Ok, if you can deliver me documentation where the concept
documentation appears at every point of use in a non-obtrusive way
(let's say a wee '+' you can expand or hover over or something), I'll
retract any objection I have to the use of concept checks in other
people's code. You may need to give me a while to come around with my
own code, but I think you're right earlier on, my single biggest
objection is the laziness it introduces into documentation.

> >In truth, despite your assertion of me being in a minority, I suspect
> >my sort of programmer is probably the majority in C++ if not in
> >Boost.
> Setting aside your view of languages as the means to the end of bits
> flowing over a landscape, I agree.

FYI Artur Laksberg in Microsoft has a similar view to my own on flows
of data. We talked about our similarity of vision at the pub during
my interview there :)

> > If you want a pure or elegant type system you wouldn't choose
> >C++ for example - in fact, if you cross off the list of reasons, the
> >only reasons that *anyone* would intentionally choose C++ is down to
> >(i) potential bare metal performance and (ii) it is also C which is
> >useful for low level work and (iii) the tools and ecosystem are
> >mature. That ought to bias against languagey type programmers, though
> That's a misguided view. I choose C++ because it's multiparadigm. It
> provides low level tools, OO, meta-programming, etc.

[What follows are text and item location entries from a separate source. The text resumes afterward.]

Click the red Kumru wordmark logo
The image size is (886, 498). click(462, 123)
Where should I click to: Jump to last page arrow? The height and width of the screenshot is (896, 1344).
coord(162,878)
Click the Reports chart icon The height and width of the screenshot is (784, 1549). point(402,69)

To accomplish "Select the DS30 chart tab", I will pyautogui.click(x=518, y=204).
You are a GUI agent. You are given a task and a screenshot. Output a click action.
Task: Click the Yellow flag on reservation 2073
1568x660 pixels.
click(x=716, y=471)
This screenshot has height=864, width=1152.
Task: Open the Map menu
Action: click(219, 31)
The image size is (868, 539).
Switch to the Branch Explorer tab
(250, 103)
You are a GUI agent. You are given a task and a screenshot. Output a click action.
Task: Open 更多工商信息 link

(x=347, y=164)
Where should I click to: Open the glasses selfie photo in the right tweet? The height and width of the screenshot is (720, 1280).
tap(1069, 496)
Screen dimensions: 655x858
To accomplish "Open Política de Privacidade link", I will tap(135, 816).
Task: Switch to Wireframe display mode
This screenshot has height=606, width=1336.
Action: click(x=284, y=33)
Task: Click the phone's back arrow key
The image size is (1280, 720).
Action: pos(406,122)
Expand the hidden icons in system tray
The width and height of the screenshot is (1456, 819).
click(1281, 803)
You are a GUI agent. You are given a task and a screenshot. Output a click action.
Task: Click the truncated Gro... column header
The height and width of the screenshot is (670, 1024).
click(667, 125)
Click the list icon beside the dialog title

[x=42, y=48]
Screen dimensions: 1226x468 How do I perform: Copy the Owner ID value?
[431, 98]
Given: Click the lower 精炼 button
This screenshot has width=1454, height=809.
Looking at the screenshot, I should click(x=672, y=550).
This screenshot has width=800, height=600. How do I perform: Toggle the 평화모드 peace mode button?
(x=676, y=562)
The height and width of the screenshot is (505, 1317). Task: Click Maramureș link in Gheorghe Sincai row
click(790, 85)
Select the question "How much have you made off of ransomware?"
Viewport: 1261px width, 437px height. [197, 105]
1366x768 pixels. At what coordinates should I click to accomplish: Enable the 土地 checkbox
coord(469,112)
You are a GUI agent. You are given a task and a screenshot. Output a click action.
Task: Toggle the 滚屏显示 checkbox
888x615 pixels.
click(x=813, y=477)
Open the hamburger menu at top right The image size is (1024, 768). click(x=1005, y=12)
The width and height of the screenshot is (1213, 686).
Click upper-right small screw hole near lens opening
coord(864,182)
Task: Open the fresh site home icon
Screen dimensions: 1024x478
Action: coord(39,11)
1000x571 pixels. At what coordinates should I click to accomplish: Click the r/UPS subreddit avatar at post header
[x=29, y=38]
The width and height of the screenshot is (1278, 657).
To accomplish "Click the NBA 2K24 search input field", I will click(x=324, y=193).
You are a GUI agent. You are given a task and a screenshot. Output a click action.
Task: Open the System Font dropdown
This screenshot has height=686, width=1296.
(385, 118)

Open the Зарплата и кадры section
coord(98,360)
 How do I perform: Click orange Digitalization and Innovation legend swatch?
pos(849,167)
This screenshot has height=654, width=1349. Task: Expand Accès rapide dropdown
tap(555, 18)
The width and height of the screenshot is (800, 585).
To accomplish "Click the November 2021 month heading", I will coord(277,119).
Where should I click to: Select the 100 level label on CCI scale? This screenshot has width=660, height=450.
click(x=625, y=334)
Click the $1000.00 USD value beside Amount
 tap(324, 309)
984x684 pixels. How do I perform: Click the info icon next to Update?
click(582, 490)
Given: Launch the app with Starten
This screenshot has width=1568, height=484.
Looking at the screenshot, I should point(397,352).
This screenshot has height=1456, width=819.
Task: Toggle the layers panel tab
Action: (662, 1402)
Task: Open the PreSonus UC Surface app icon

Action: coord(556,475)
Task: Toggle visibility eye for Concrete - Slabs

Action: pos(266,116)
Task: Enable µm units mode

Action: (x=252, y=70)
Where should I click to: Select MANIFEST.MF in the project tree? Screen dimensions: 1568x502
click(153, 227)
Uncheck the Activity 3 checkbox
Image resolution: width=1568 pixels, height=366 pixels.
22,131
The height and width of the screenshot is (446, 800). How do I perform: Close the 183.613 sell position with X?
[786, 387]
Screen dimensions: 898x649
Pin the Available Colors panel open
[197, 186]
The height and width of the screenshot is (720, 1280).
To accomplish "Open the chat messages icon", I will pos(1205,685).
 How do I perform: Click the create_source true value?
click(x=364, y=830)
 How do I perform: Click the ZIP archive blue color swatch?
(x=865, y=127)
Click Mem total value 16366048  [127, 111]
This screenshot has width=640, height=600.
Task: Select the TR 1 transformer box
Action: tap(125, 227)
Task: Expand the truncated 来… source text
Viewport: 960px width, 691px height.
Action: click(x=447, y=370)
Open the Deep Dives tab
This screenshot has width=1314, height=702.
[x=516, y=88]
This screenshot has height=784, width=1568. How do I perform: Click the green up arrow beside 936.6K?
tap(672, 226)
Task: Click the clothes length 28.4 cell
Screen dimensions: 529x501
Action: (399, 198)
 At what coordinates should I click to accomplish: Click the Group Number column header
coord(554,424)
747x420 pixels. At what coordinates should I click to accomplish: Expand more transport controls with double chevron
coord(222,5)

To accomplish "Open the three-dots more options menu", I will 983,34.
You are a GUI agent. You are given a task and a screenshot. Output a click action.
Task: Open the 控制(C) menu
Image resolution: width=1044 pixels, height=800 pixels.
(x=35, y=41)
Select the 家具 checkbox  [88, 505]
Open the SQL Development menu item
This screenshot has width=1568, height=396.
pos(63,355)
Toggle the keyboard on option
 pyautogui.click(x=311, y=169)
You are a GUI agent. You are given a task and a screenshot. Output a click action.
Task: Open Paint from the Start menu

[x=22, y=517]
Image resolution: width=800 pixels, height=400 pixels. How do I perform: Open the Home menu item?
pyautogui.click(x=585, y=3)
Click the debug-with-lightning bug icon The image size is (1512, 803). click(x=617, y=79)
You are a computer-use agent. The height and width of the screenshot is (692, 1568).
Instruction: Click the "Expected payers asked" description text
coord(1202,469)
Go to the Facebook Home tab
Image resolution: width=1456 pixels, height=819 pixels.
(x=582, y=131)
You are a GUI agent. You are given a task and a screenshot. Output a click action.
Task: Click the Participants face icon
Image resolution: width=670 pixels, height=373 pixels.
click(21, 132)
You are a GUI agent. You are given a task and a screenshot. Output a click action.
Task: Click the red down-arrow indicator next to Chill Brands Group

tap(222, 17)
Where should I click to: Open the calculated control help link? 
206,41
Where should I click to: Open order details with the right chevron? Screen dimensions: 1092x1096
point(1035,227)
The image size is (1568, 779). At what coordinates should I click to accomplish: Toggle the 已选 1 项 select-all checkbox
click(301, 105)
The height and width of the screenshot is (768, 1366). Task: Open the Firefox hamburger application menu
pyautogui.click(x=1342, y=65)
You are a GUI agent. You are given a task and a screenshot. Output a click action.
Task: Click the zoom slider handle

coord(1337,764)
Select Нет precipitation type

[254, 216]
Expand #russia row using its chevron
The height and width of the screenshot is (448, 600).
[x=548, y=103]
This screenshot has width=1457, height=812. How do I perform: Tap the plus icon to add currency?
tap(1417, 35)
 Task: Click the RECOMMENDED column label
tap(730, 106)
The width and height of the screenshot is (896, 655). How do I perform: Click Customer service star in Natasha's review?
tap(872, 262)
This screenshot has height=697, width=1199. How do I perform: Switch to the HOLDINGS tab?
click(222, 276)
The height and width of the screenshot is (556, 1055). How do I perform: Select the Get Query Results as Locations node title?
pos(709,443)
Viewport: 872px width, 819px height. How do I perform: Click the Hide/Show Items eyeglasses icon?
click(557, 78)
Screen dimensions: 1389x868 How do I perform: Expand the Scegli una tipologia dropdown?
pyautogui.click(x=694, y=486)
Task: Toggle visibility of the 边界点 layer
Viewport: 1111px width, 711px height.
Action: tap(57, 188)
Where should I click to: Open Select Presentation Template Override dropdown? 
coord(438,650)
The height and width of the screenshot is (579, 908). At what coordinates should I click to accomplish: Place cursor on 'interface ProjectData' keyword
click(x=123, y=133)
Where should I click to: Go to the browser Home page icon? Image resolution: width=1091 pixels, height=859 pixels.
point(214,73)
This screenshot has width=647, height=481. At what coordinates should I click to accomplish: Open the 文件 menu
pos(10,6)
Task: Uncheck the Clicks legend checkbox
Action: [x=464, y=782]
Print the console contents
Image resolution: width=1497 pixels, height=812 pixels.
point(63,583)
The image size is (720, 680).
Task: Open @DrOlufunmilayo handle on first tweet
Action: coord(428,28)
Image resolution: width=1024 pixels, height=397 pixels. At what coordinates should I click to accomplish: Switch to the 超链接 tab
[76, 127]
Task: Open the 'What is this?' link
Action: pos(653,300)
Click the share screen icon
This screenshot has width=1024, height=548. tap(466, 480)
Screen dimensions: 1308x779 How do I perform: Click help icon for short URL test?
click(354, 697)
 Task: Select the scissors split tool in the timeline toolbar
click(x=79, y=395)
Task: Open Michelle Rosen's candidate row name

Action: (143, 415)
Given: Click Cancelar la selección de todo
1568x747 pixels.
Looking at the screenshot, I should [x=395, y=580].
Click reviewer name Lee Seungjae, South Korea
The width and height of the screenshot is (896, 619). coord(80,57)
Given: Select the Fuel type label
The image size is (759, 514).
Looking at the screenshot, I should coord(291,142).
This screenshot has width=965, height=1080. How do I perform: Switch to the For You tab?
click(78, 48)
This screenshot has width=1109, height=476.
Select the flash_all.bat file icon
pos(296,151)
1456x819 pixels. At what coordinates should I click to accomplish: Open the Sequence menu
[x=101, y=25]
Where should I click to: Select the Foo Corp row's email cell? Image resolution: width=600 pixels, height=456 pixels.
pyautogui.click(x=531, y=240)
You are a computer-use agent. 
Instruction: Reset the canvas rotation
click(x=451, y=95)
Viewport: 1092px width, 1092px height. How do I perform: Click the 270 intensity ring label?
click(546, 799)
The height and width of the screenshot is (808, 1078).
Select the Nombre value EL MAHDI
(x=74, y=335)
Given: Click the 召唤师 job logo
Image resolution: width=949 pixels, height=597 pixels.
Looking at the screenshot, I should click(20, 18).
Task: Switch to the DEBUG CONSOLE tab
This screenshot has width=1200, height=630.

I can agree with that statement too.

> >for obvious reasons the best of the field whom I would assume would
> >like to congregate here or on ISO are much more likely to be
> >languagey type programmers as they are interested in C++ as a
> >language.
> I'm interested in improving my and other's ability to use C++ effectively.

And fittingly, we end on absolute agreement with one another. It's
one of the reasons I volunteered to act as Boost GSoC admin, to help
in getting more young blood in here which is sorely needed.